Directive: Please reproduce everything from the start of the data down to the line containing "coord(426,230)", swapping "Task" for "Goal" and leaving all else unchanged.

Data provided:

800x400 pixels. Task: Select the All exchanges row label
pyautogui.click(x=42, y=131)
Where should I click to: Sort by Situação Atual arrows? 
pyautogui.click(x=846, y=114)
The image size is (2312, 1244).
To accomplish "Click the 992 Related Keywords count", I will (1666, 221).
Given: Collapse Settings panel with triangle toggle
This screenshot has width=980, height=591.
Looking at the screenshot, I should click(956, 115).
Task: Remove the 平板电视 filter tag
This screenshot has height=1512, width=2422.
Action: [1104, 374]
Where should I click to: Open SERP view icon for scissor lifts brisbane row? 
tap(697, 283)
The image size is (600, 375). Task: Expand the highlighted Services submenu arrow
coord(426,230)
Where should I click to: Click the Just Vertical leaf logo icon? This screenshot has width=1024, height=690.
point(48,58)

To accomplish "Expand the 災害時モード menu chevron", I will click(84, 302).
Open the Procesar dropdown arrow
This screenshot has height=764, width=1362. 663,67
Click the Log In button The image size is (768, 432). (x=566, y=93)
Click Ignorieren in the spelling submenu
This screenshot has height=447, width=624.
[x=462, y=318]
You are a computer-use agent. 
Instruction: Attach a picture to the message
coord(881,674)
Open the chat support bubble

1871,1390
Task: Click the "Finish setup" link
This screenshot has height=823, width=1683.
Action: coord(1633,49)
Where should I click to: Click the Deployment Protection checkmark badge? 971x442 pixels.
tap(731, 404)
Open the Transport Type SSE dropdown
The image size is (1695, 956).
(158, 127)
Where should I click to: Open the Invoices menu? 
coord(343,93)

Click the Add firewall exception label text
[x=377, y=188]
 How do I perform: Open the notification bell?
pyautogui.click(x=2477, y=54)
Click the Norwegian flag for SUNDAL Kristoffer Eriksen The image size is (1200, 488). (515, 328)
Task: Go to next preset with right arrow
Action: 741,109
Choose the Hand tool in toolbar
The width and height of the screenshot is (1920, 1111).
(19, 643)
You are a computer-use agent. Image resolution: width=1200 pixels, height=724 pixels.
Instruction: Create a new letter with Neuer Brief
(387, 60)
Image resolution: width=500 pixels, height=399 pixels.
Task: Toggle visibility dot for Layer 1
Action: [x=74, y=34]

The answer:
800x400 pixels. Goal: Select the All exchanges row label
pyautogui.click(x=42, y=131)
Where should I click to: Sort by Situação Atual arrows? 
pyautogui.click(x=846, y=114)
The image size is (2312, 1244).
To accomplish "Click the 992 Related Keywords count", I will (1666, 221).
Given: Collapse Settings panel with triangle toggle
This screenshot has width=980, height=591.
Looking at the screenshot, I should click(956, 115).
Goal: Remove the 平板电视 filter tag
This screenshot has height=1512, width=2422.
Action: [1104, 374]
Where should I click to: Open SERP view icon for scissor lifts brisbane row? 
tap(697, 283)
The image size is (600, 375). Goal: Expand the highlighted Services submenu arrow
coord(426,230)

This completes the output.